<<<<

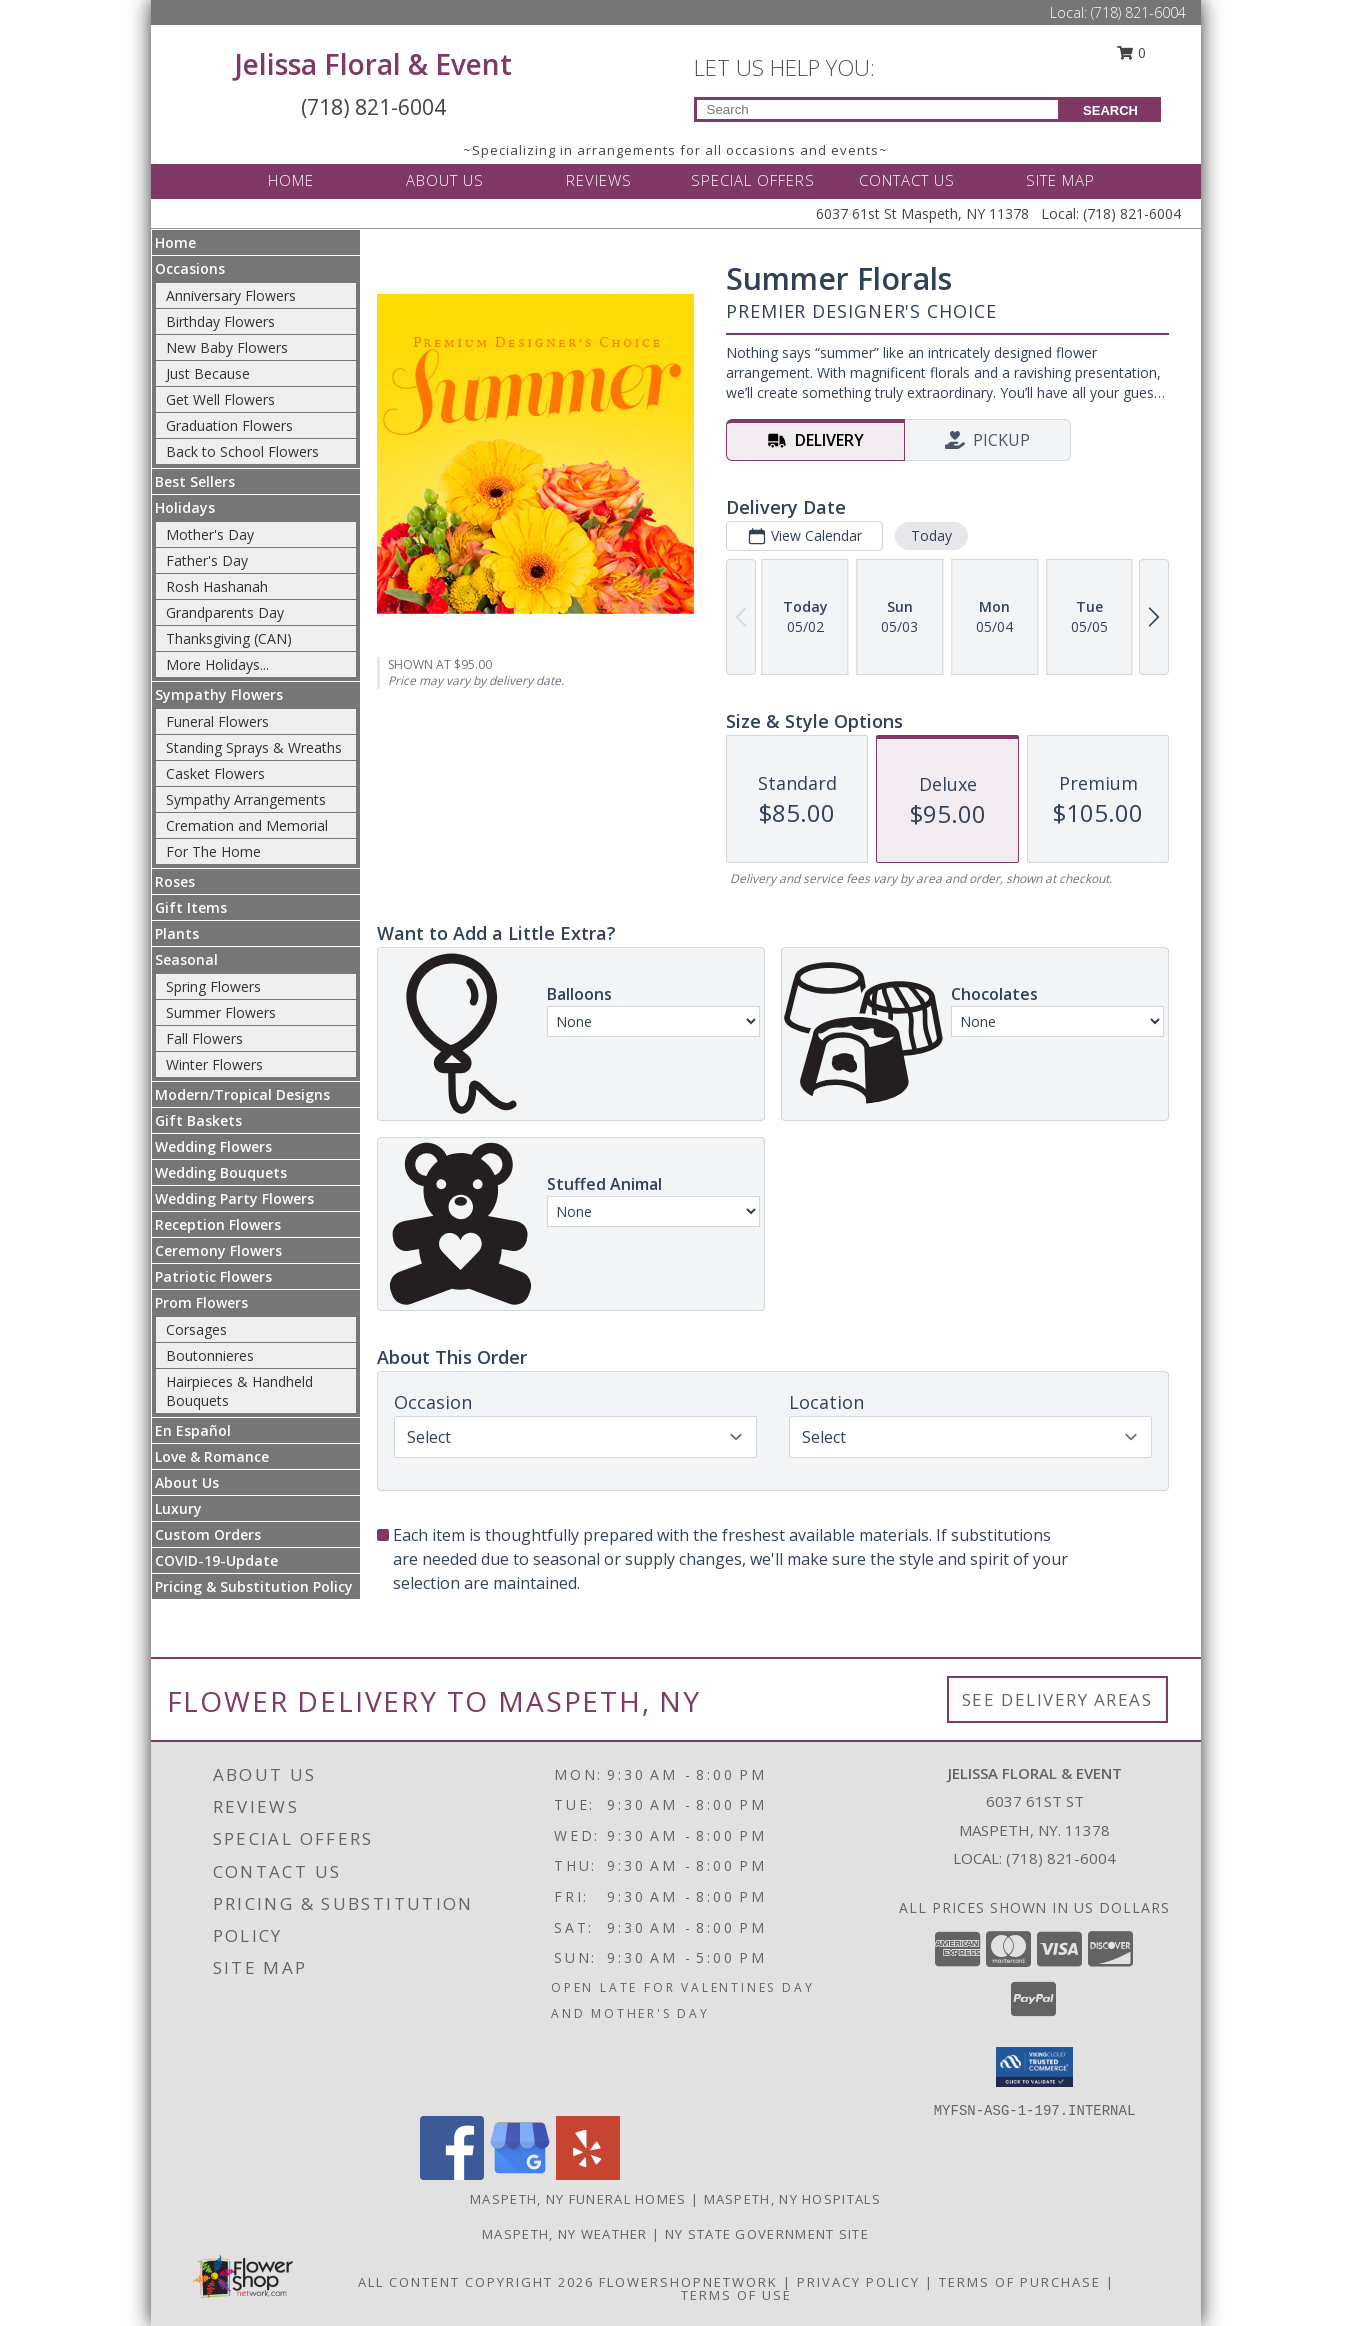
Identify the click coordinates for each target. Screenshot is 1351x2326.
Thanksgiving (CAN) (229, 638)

>>>>
<<<<

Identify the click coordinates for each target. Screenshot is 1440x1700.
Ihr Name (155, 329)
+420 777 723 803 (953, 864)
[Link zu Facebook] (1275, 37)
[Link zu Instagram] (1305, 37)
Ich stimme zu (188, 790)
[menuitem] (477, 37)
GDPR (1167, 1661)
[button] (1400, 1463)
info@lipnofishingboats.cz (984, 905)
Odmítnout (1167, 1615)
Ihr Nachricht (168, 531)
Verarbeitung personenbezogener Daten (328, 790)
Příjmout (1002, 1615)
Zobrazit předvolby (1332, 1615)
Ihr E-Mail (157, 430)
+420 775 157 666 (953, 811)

>>>>
<<<<

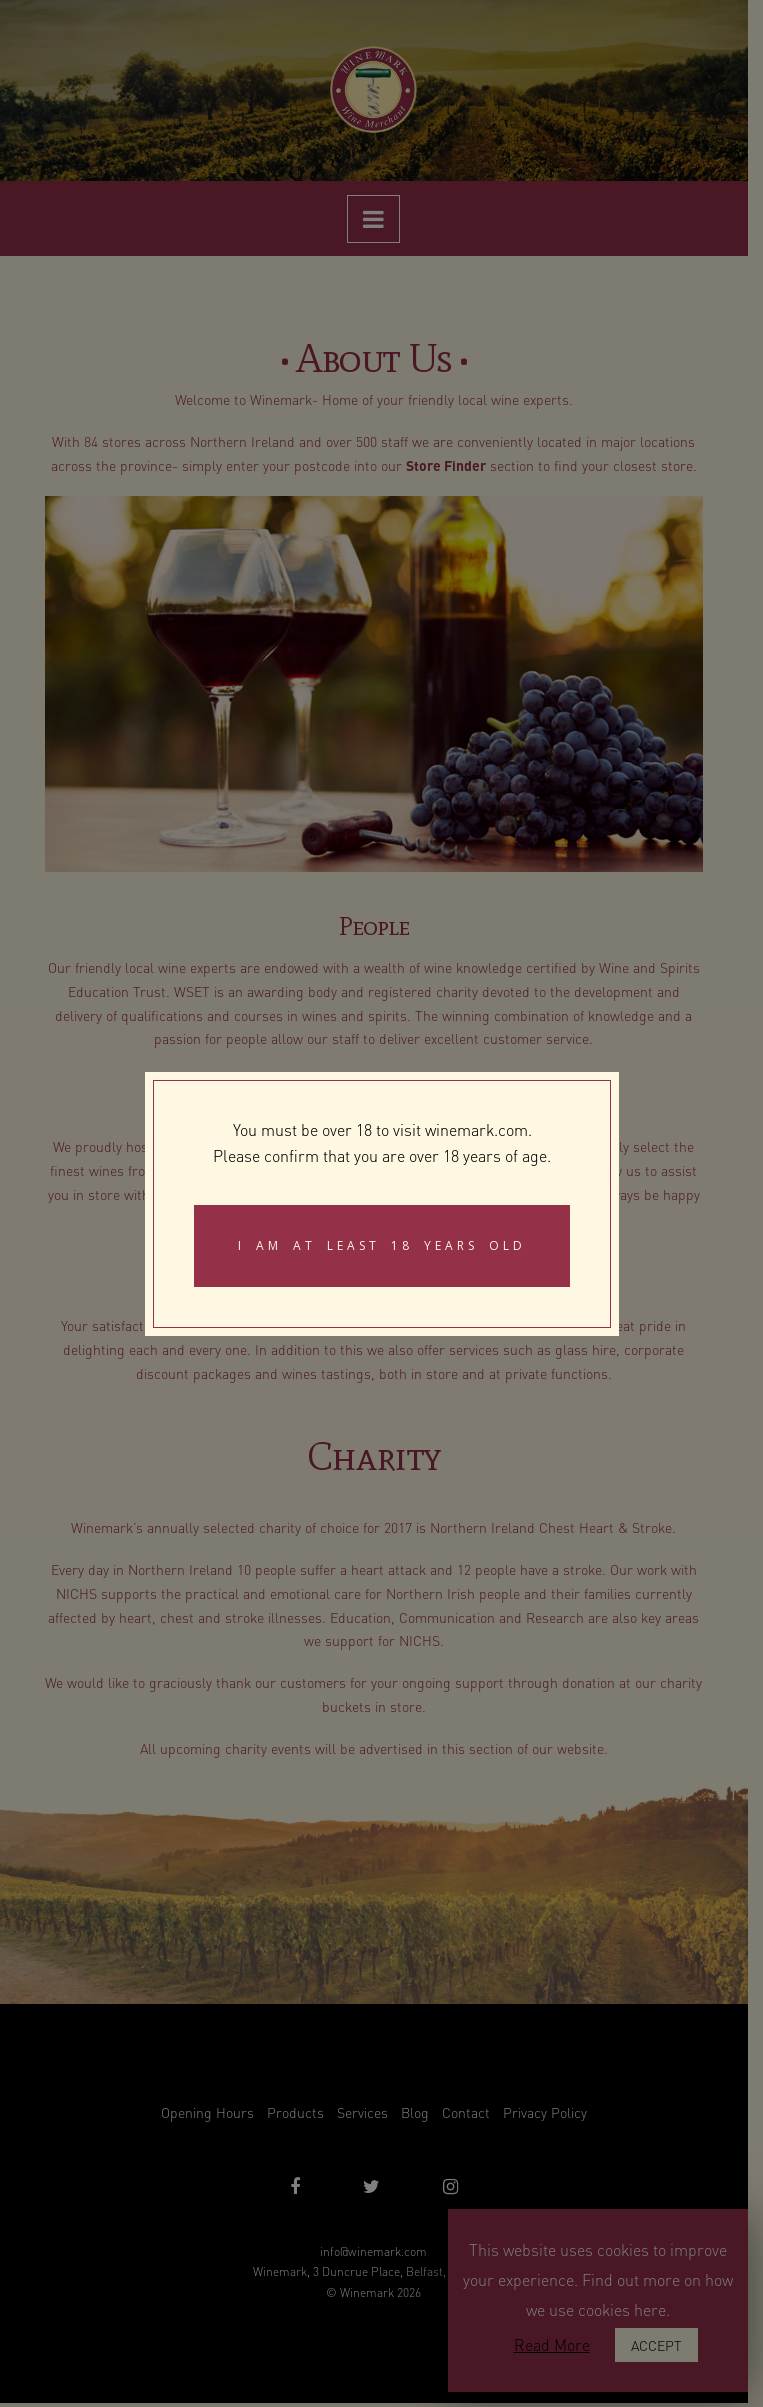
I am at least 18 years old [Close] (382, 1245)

>>>>

- [Directions]
Output, as a numbered list with blank lines omitted, the records from the line containing "Odmítnout (1167, 1615)" through the line containing "Ihr E-Mail (157, 430)", both included.

- [Solution to the problem]
1. Odmítnout (1167, 1615)
2. Ihr Nachricht (168, 531)
3. Verarbeitung personenbezogener Daten (328, 790)
4. Příjmout (1002, 1615)
5. Zobrazit předvolby (1332, 1615)
6. Ihr E-Mail (157, 430)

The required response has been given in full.